So no fat lighter in the woods up that way?


----------



## xman23 (Jan 20, 2015)

This works amazingly well. Use paper towel cardboard core. You lay one between splits and it lights the whole length of the split. Instant complete fire.  Also toilet paper rolls.


----------



## Badfish740 (Jan 21, 2015)

xman23 said:


> This works amazingly well. Use paper towel cardboard core. You lay one between splits and it lights the whole length of the split. Instant complete fire.  Also toilet paper rolls.



Plain brown corrugated cardboard is great as well-whenever I get boxes from Amazon I just pull the black tape off and use them.


----------



## sportbikerider78 (Jan 21, 2015)

Wood splitting leftovers and propane torch.


----------



## Ram 1500 with an axe... (Jan 21, 2015)

Rebelduckman said:


> So no fat lighter in the woods up that way?

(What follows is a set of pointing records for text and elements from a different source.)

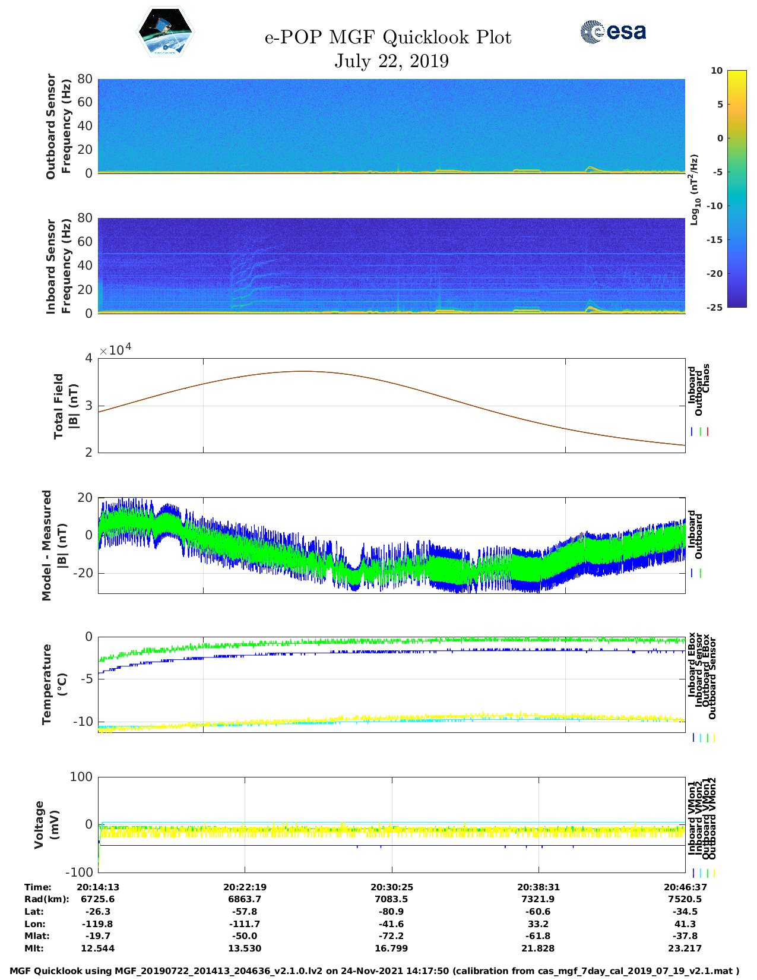Image resolution: width=757 pixels, height=980 pixels.
Task: Click the cyan legend marker in Temperature panel
Action: pyautogui.click(x=701, y=738)
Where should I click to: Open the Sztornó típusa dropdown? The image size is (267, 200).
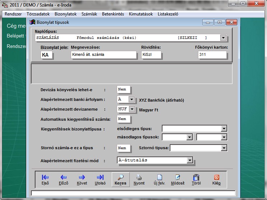coord(224,148)
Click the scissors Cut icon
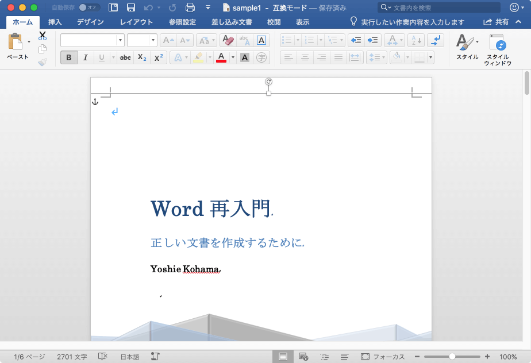 [43, 36]
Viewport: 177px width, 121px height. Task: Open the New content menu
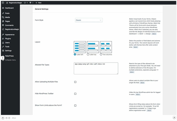coord(38,3)
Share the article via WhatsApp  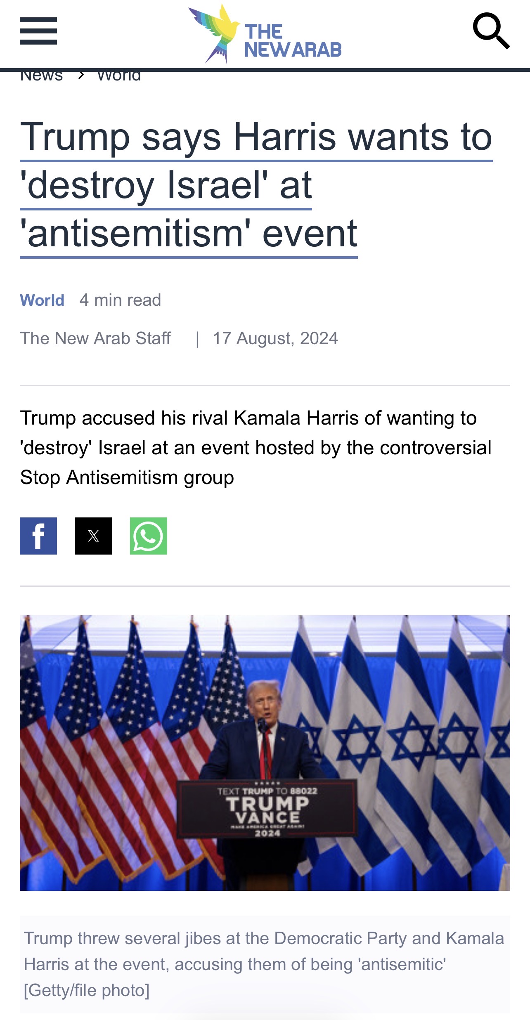click(x=149, y=536)
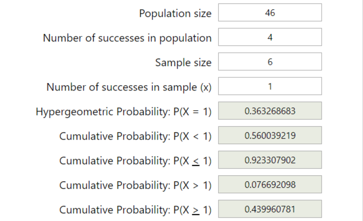Click the "Number of successes in population" label
363x221 pixels.
click(x=127, y=38)
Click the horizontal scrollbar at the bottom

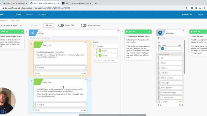click(x=113, y=115)
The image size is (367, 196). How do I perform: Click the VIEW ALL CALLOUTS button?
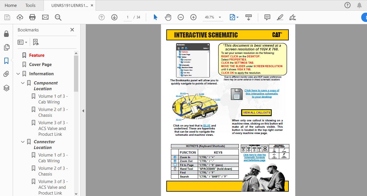tap(256, 112)
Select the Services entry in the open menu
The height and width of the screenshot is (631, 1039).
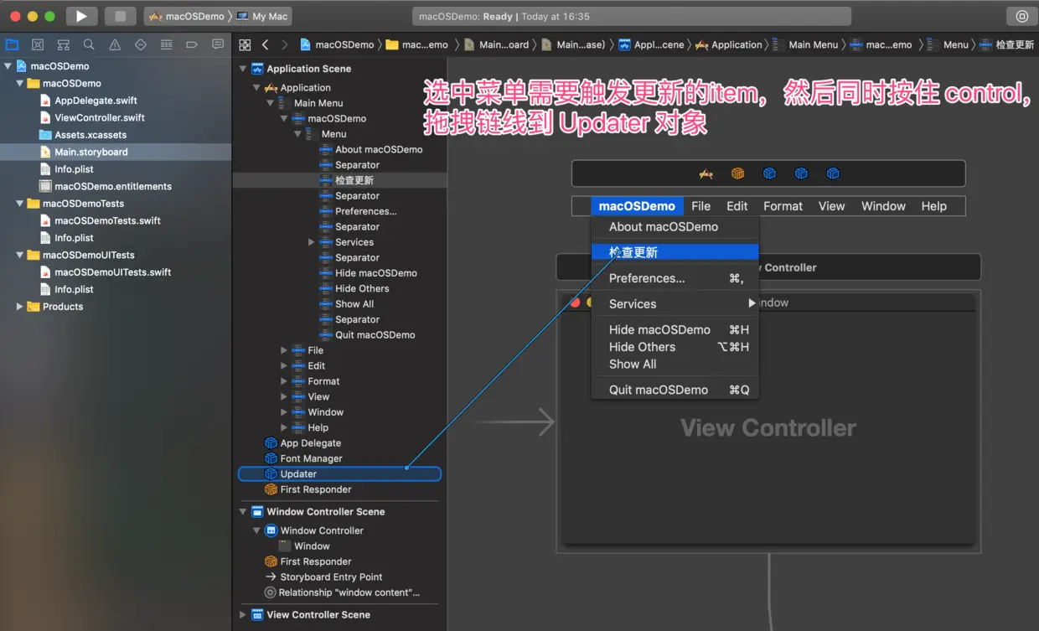click(633, 303)
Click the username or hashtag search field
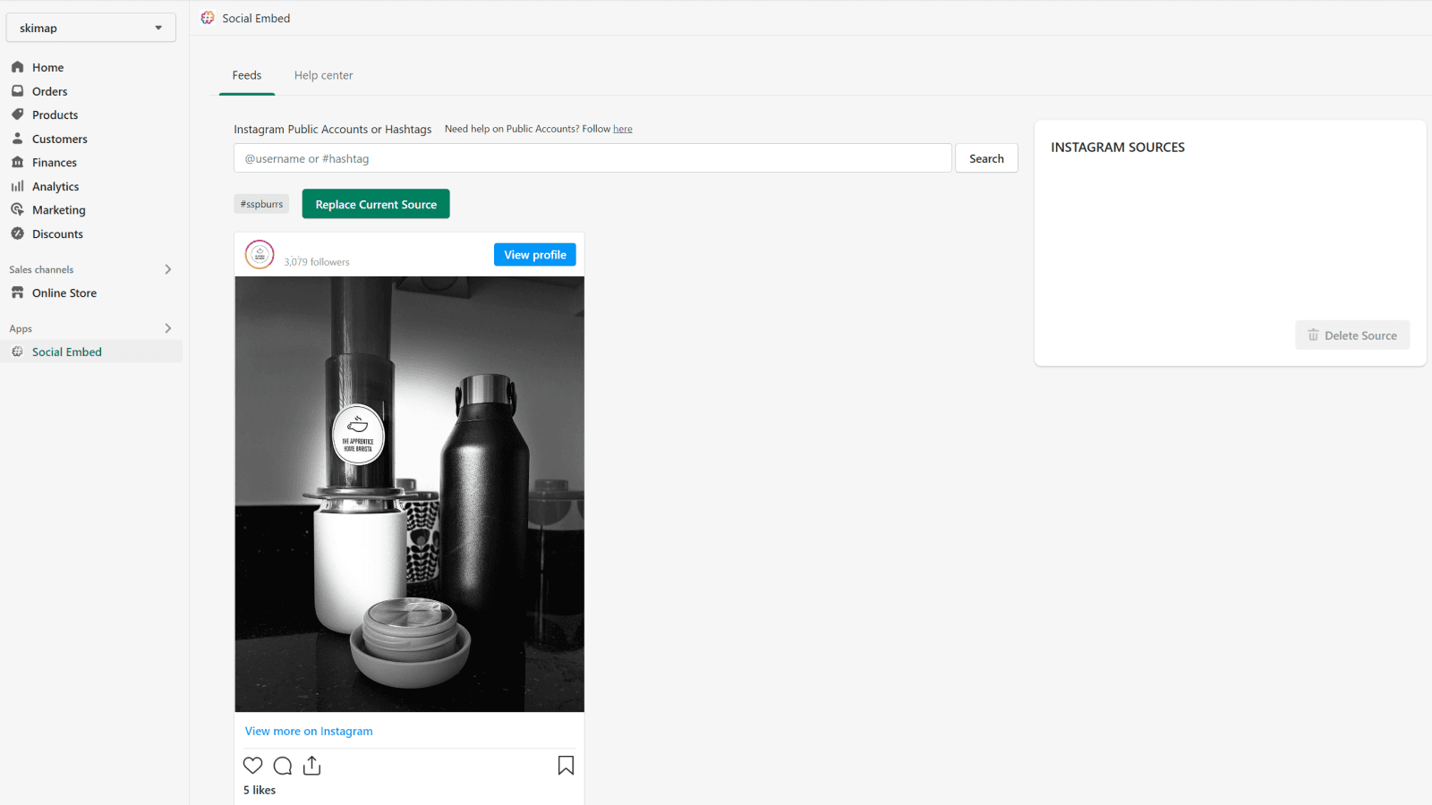 (592, 158)
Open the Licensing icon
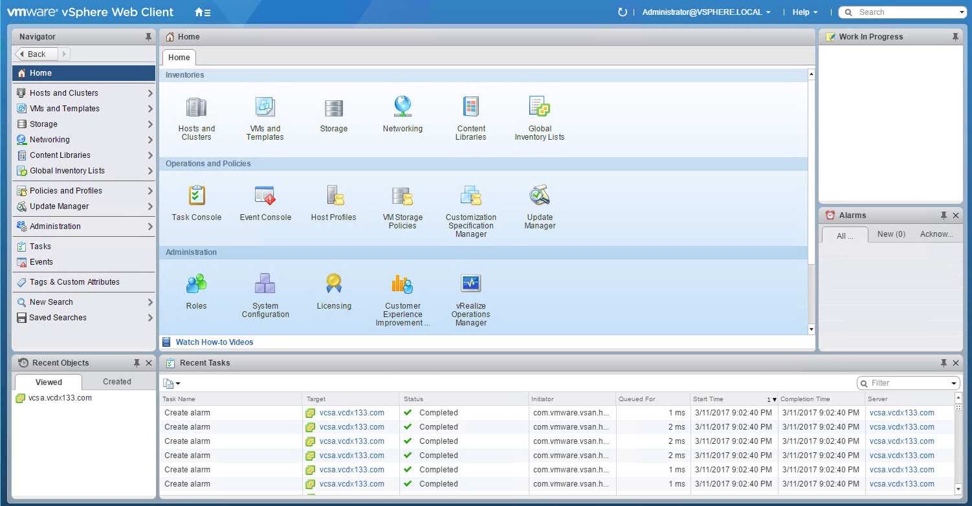This screenshot has height=506, width=972. click(334, 284)
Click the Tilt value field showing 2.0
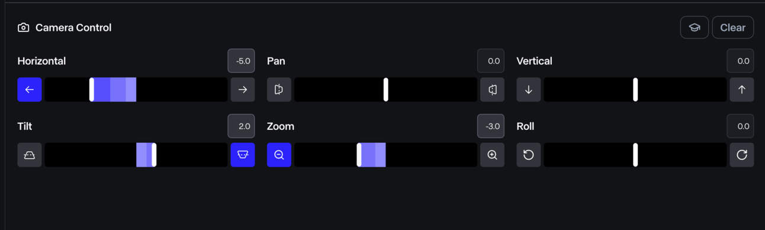Viewport: 765px width, 230px height. 242,126
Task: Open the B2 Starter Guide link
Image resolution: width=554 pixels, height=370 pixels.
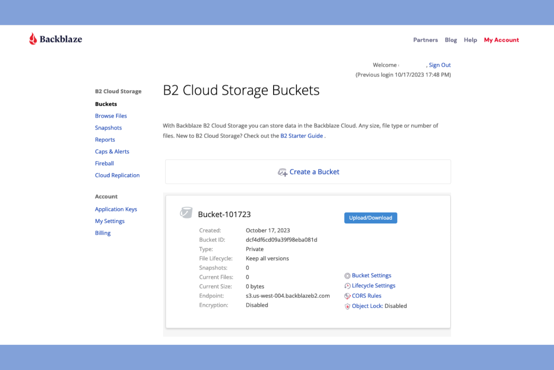Action: point(302,136)
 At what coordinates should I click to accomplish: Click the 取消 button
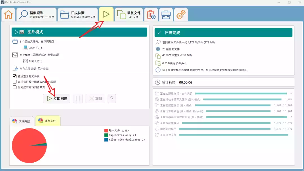95,99
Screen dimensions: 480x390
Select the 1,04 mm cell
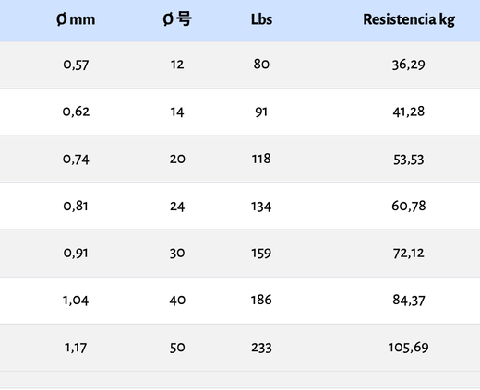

I've never seen it as of yet, but then again, I haven't really looked but if I ever see any I'm grabbing it and will try to make my own for sure. Can you show more pics of your before, during and after pics? Thanks....


----------



## Rebelduckman (Jan 22, 2015)

Ram 1500 with an axe... said:


> I've never seen it as of yet, but then again, I haven't really looked but if I ever see any I'm grabbing it and will try to make my own for sure. Can you show more pics of your before, during and after pics? Thanks....



I have some more I can take of what I've pulled up from the woods. I'll gladly take some more in the woods next time I head out and post here


----------



## DPurvis (Jan 22, 2015)

The big regional paper in our area (Lansing State Journal) typically does not burn well at all. However, the local community newspapers burn great. Another good one for starting fires are pages from old phone books.


----------